Data science is one of the most valuable resources to review patterns, reach precise conclusions, and make data-driven decisions for the business. It is “a multidisciplinary approach to extracting actionable insights from the large and ever-increasing volumes of data.”
Augmented Coding, Globant’s software development solution, is composed of a set of tools powered by AI and was designed based on the discoveries of their data scientists. The following findings gather top insights on how AI software development models are built, granting a behind the scenes on how the Augmented Coding team created the tool.
1. Machine learning models run better when they are built from scratch
Four years ago, AI had a breakthrough known as Transformers (yes, named after the movies and which represent the evolution of machine translation), which inspired Augmented Coding and other tools. Augmented Coding is also inspired by machine translation architecture, working similarly to Google’s translator. On one side you have an encoder and on the other a decoder, transforming from one language to another, from natural language to code.
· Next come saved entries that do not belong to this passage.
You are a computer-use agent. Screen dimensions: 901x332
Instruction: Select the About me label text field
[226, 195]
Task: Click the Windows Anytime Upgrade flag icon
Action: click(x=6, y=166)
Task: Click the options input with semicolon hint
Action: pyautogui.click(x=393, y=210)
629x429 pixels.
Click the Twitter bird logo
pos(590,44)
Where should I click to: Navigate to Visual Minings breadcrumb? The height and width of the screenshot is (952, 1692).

This is what Semantic Code Search, one of the Augmented Coding tools, does. It finds code across all repositories through natural language, receiving questions in English and transforming them into code. Two other examples of these tools are Code Autocompletion, which completes lines of code based on existing ones, and Automatic Code Documentation, which allows developers to easily generate inline documentation by ciphering code and returning natural language (English).
One of the most important insights Augmented Coding’s Data Scientists found was that there is no single model that can learn all programming languages by itself. This model needed to be created. Although there are existing models in the market that understand code, they are pre-trained, meaning someone already experimented with them and trained them with their code and data, making it available to others so they may use it and practice. It was a big learning experience to discover that pre-trained models do not run as well as creating one from scratch.
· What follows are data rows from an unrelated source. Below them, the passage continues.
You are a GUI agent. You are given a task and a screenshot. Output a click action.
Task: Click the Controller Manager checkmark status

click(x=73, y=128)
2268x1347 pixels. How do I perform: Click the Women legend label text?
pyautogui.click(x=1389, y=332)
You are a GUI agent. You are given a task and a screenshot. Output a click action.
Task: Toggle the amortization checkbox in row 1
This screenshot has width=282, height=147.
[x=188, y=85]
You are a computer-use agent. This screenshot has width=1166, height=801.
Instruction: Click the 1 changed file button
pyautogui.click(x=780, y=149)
With algorithms built and trained from scratch, the model’s ability to generalize different coding scenarios is widened, making them useful for a larger variety of cases.
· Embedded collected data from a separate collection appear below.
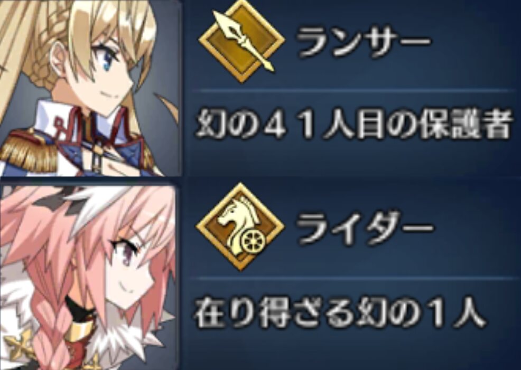Click the blonde character's blue eye
Screen dimensions: 521x370
pyautogui.click(x=107, y=62)
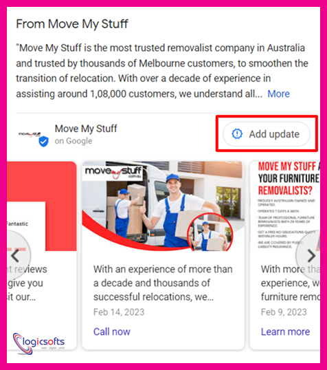Image resolution: width=327 pixels, height=370 pixels.
Task: Click the movemystuff logo on van photo
Action: (113, 171)
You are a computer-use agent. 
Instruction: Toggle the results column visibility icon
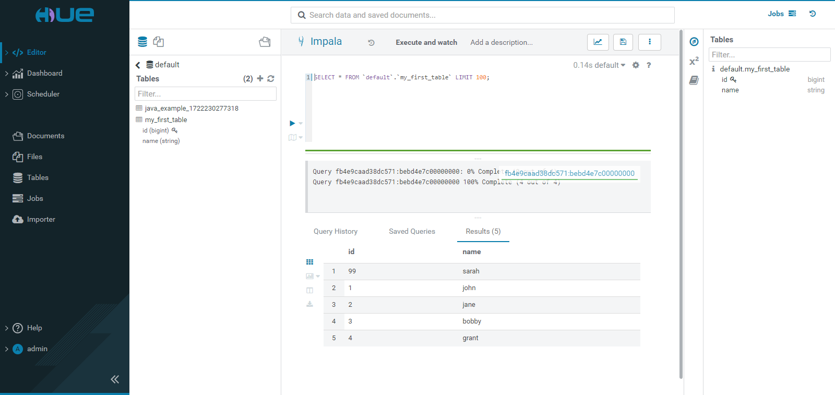(309, 290)
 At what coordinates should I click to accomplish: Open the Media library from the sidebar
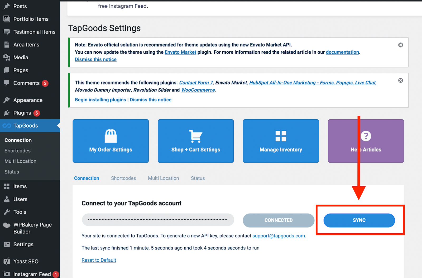click(x=7, y=57)

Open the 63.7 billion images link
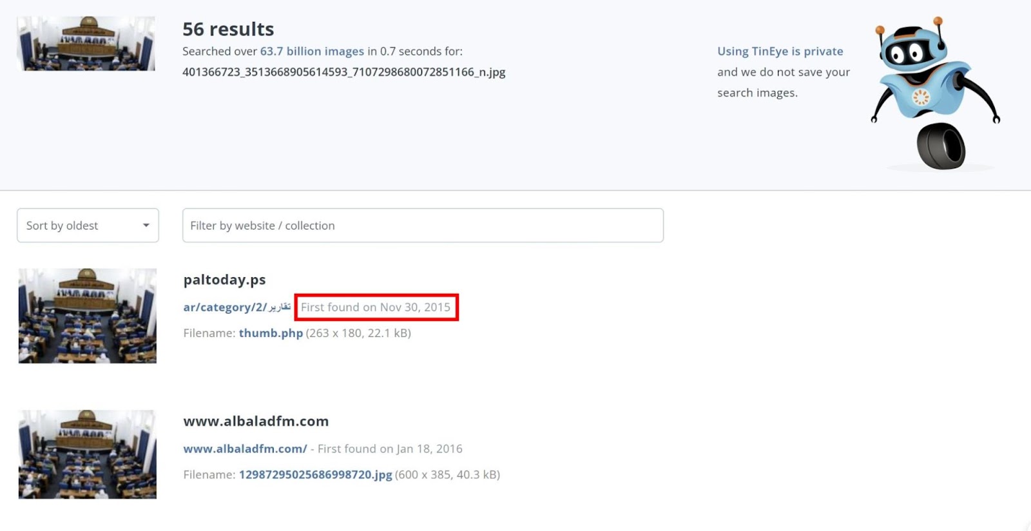point(312,51)
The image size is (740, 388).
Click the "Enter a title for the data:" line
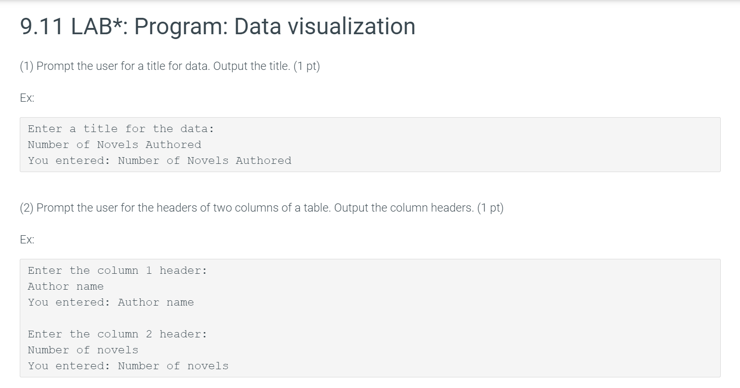click(120, 129)
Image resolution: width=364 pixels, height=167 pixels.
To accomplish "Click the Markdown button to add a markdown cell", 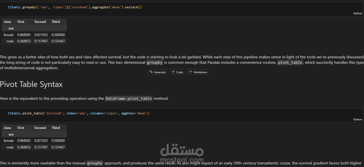I will coord(198,72).
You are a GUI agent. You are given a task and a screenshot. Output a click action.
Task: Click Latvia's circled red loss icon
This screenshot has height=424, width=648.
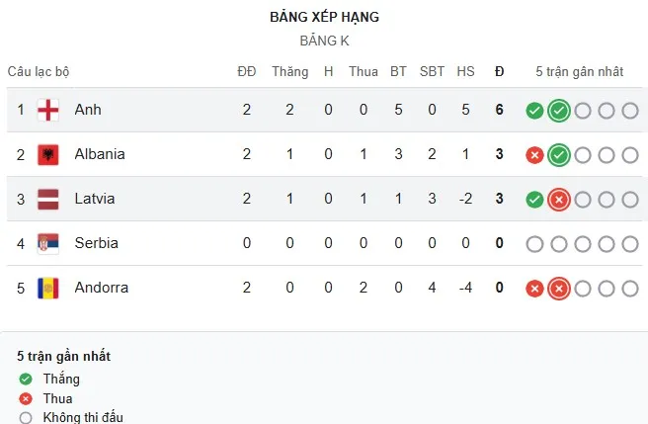[558, 200]
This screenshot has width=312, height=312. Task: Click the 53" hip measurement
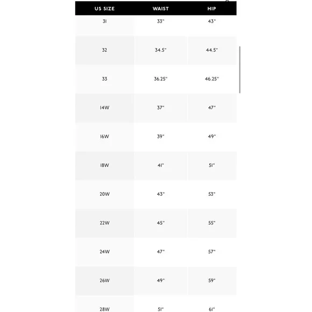pos(212,194)
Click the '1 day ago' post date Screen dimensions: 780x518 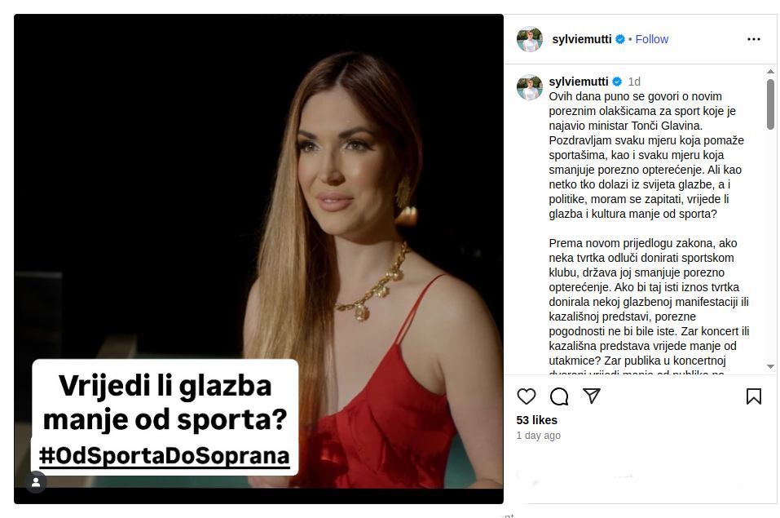(538, 436)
2. While natural language and code language differ greatly, they do share the concept of semantics
There’s a relationship between these two languages,code and natural. They both have rules and follow a logic that allows each language to attain their own aspects of meaning. Semantics can be learned and captured by Transformer-based architectures.
A machine learning model generally has to learn through supervision; you teach a task, give a data input, and set a target. To learn natural language, there are several tasks involved to teach a machine a learning algorithm.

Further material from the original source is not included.